La victoria alivió al equipo, no a su entrenador. Entre las elecciones en el Barça, el futuro de Hansi Flick y un clima institucional azulgrana cada vez más áspero, un 5-2 puede valer menos que una papeleta. Y eso cambia todo.
Un triunfo ante el Sevilla que reforzó al Barça en el día de las urnas
Barça firmó un 5-2 frente al Sevilla en una tarde de fútbol y urnas. La victoria ante el Sevilla sostuvo el pulso azulgrana y afianzó su liderato en la Liga, con Raphinha desbordando y un Dani Olmo fino entre líneas.
Lamine Yamal volvió a agitar el partido con su descaro y el estadio acompañó cada ataque. El triplete de Raphinha marcó la jornada, mientras la imagen de un Camp Nou encendido se mezcló con la cita electoral que movilizó a los socios del club.

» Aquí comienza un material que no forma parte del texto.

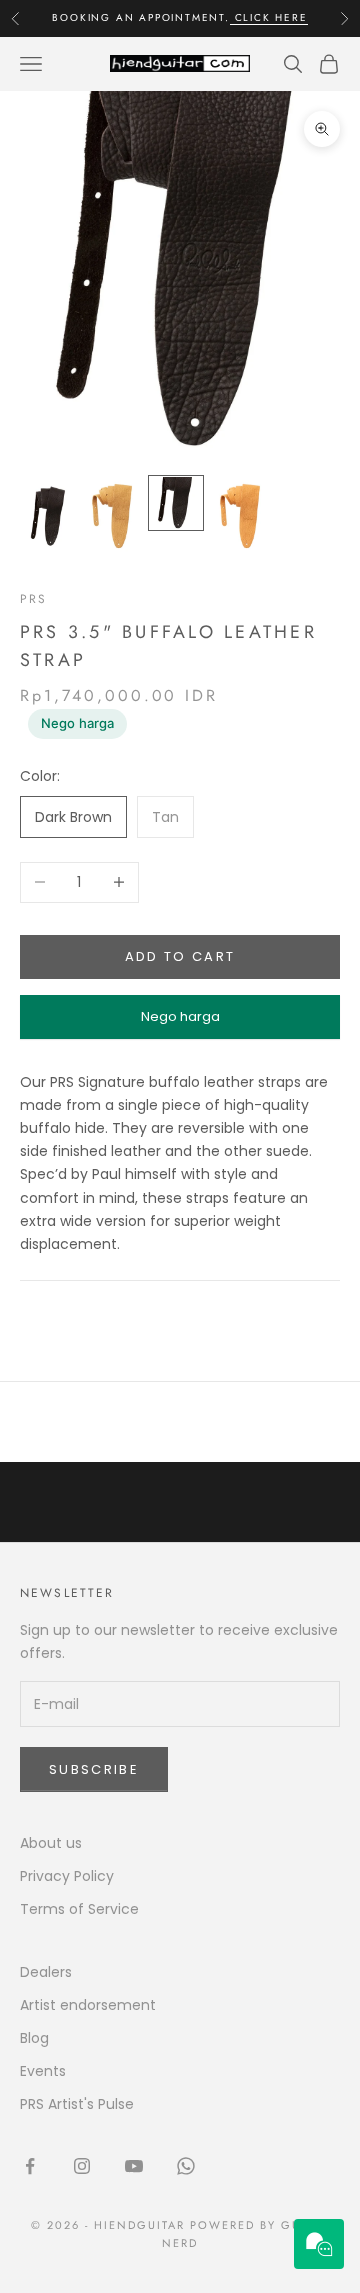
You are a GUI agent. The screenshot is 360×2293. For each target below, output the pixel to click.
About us (51, 1843)
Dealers (46, 1972)
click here (269, 17)
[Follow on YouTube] (134, 2166)
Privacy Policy (67, 1876)
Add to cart (180, 956)
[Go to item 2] (112, 516)
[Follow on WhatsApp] (186, 2166)
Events (43, 2071)
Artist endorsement (88, 2005)
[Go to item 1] (48, 516)
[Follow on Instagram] (82, 2166)
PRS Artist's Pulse (77, 2104)
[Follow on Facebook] (30, 2166)
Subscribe (94, 1769)
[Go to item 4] (240, 516)
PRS (33, 599)
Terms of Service (79, 1909)
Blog (34, 2038)
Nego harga (77, 723)
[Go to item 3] (176, 503)
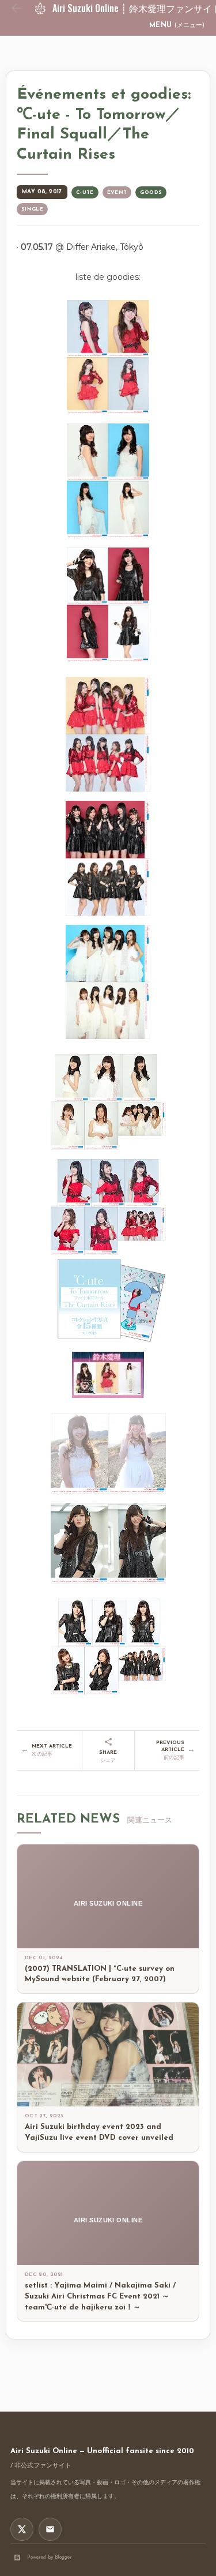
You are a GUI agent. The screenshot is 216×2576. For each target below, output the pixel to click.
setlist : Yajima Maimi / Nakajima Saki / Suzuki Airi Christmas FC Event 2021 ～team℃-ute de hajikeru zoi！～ (100, 2296)
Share (108, 1756)
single (32, 209)
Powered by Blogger (49, 2557)
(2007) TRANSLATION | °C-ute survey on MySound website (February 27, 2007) (100, 1974)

- Raphinha firmó tres goles en el 5-2.
- Dani Olmo dio pausa y claridad al ataque.
- Lamine Yamal volvió a desequilibrar por fuera.
Entre Laporta y Font, Flick queda atado al pulso institucional
La lectura política del domingo deja a Flick en un terreno menos estable de lo que sugiere el 5-2. Si gana Laporta, la continuidad de Laporta sostendría la actual hoja de ruta; si se impone el proyecto de Víctor Font, el banquillo quedaría sometido a revisión.
Deco aparece en el centro de ese debate porque su peso condiciona la estructura del club. La futura dirección deportiva marcará el margen del alemán y, según el resultado electoral, podría abrirse la vía de una salida del entrenador pese a su buen arranque.
El resultado ante el Sevilla dio aire deportivo, pero la decisión sobre Flick sigue ligada al voto de los socios.